Platform OTT Lionsgate Play bergabung menjadi mitra baru yang memanfaatkan jaringan distribusi konten digital milik Migo. Lionsgate ingin jangkau pengguna baru di luar target pasar utama yang selama ini terbatas dalam mengakses konten hiburan. Selain Lionsgate, sebelumnya Migo sudah bermitra dengan penyedia OTT lainnya seperti Sushiroll, Genflix, GoPlay, dan Vision+.
“Saya pernah di industri telko, pay TV, ada kesamaan bahwa telko dan dunia entertainment itu adalah kebutuhan semua orang. Saya sudah melihat inovasi ini dari dulu. Inovasi yang diberikan Migo ini sudah memenuhi kebutuhan mass market, yang ingin mencari entertainment tapi tidak boros data,” terang Country Head Lionsgate Play Indonesia Guntur Siboro, Kamis (28/7).
Dia melanjutkan, sejak Lionsgate Play hadir di Indonesia pada tahun lalu, pihaknya sudah bermitra dengan berbagai provider telko dan TV kabel, seperti Telkomsel, First Media, dan Indihome. Namun dari kemitraan tersebut, belum ada yang menjangkau mass market alias di bawah piramida ekonomi terbawah. Solusi tersebut dihadirkan oleh Migo, melalui cloud lokal (Migo Download Station/MDS) yang tersedia di lokasi ritel.
Bersama dengan Migo, kedua perusahaan akan mengurasi konten film yang bakal didistribusikan sesuai dengan target pengguna. Namun Guntur memastikan, konten-konten Hollywood bergenre horor dan komedi menempati posisi tertinggi sebagai konten yang paling banyak ditonton pengguna Migo dalam setahun terakhir.

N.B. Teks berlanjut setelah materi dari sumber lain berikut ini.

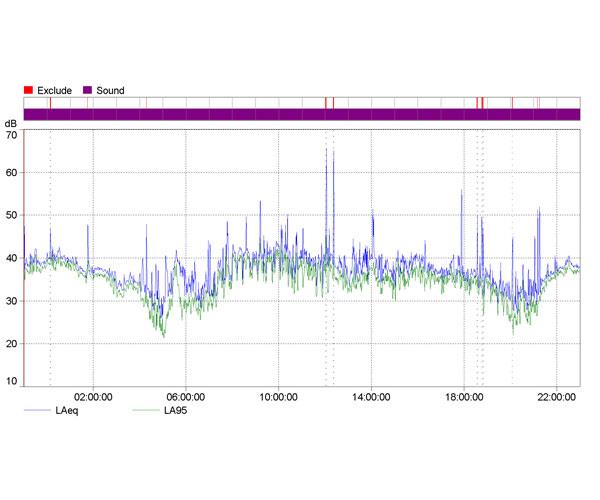Click the tallest LAeq peak after 12:00
The width and height of the screenshot is (600, 500).
pos(326,150)
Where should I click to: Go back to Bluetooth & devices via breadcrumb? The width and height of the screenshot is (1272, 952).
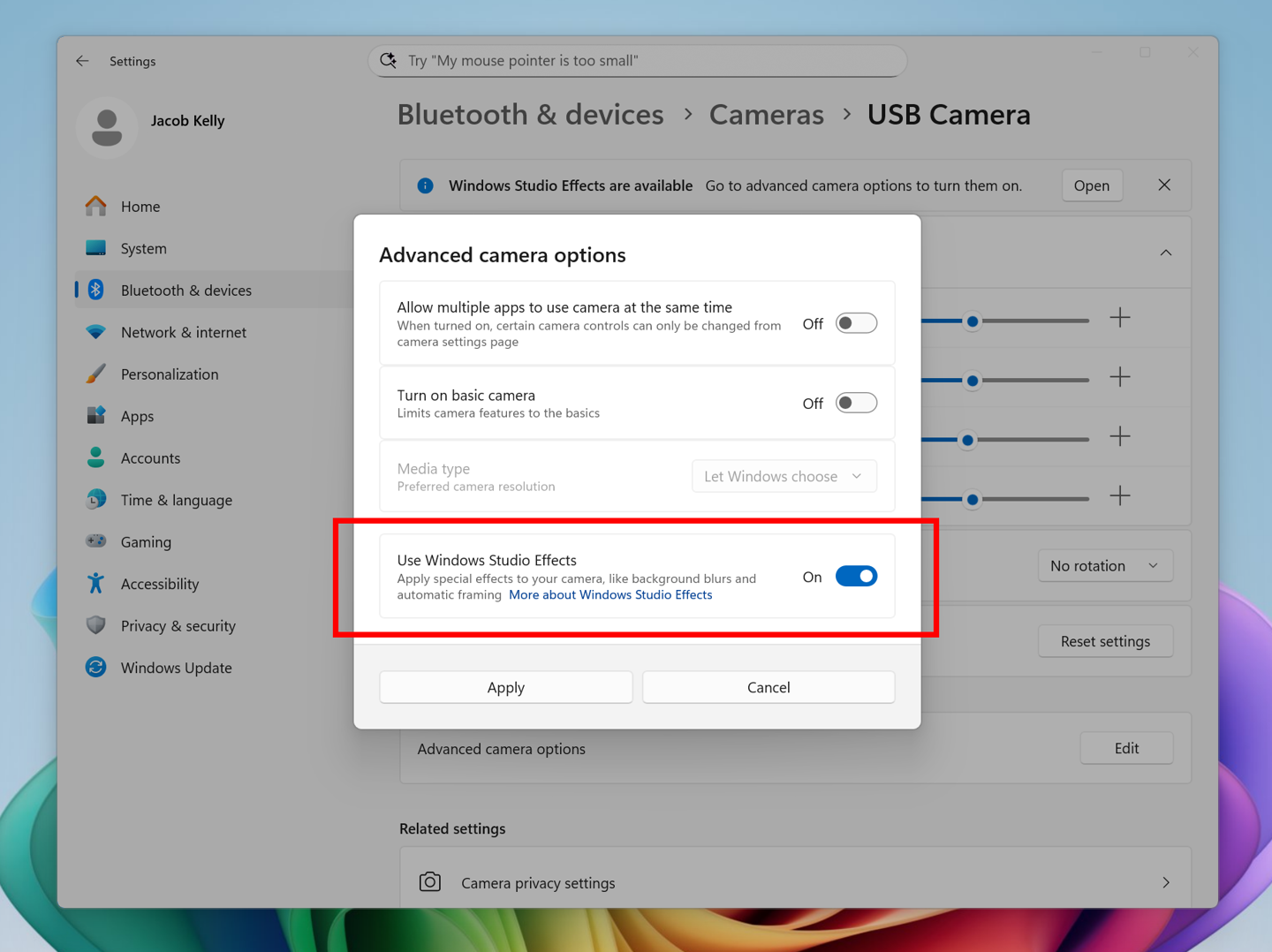[530, 114]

“Sebenarnya tidak ada batasan [konten mana yang disediakan dari Lionsgate Play], tapi karena di Migo perlu dikurasi mana yang cocok [untuk pengguna Migo] karena beda kalau tayang di platform kita sendiri. Jadi kurasi ini melihat selera penontonnya juga.”
Selama ini masyarakat Indonesia cenderung mengakses konten digital melalui smartphone, namun masih banyak yang memiliki keterbatasan jaringan dan kuota internet. Solusi inilah yang ditawarkan Migo dan dilihat oleh Lionsgate Play sebagai salah satu peluang untuk mencapai lebih banyak lagi lapisan masyarakat di Indonesia untuk menikmati konten hiburan digital tanpa harus berlangganan.

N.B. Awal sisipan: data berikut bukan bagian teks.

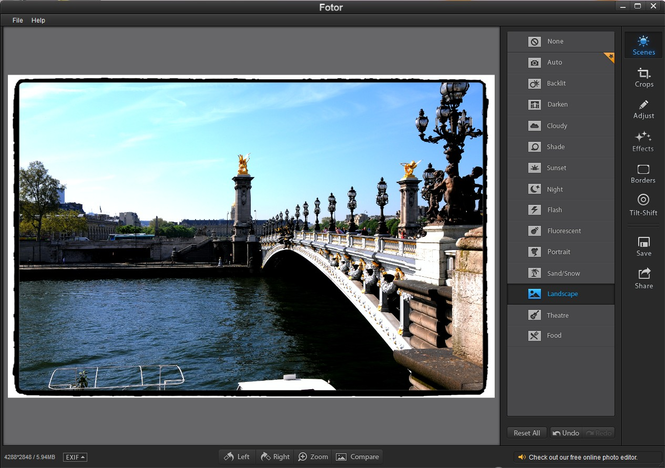The image size is (665, 468).
Task: Open the Effects panel
Action: tap(643, 142)
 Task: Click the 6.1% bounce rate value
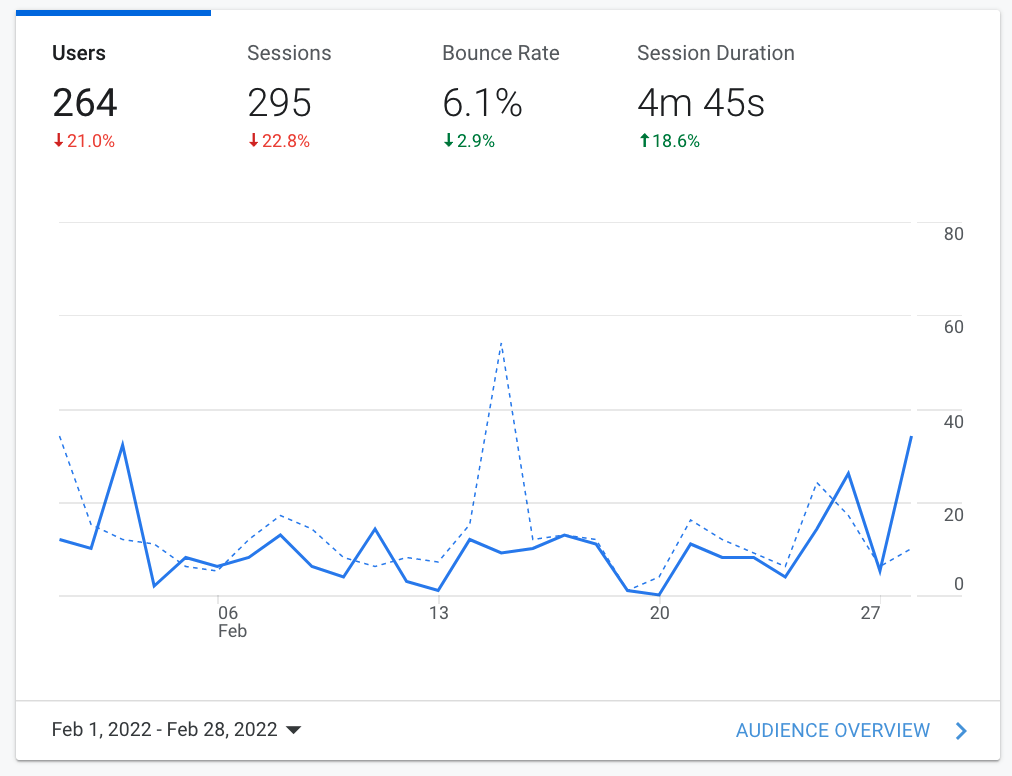tap(482, 103)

Kondisi tersebut seolah menjustifikasi bahwa para penyedia konten membutuhkan jaringan distribusi Migo yang murah untuk mencakup pasar yang lebih luas. Kenaikan jumlah pengguna Migo diklaim mencapai lebih dari 80% dalam satu tahun terakhir, turut meyakinkan pihaknya untuk bersinergi dengan Migo Indonesia.
Ekspansi jaringan
Secara terpisah, kepada DailySocial.id, Direktur Utama Migo Indonesia Dan Connor menyampaikan pihaknya menargetkan dapat memiliki 10 ribu jaringan yang tersebar di Jawa. Setelahnya, perusahaan akan melebarkan sayap ke luar Jawa dengan mengincar kota-kota di Sumatera dan Sulawesi.
“Sekarang ada 1.400 jaringan yang tersebar di Jawa bagian Barat, seperti Cirebon, Indramayu, Serang. Tapi tahun depan mau ke Sumatera dan Sulawesi.”
Dalam ekspansi jaringan, sambung Connor, pihaknya tidak melihat harus ke kota lapis dua atau tiga, sebab itu hanyalah soal lokasi saja. Yang menjadi perhatian utama perusahaan adalah titik tersebut tidak dilewati oleh orang-orang berekonomi kelas atas, sehingga tidak melihat kota tersebut adalah kota metropolitan atau bukan. Di Jakarta sekalipun tetap memiliki kelompok orang menengah ke bawah.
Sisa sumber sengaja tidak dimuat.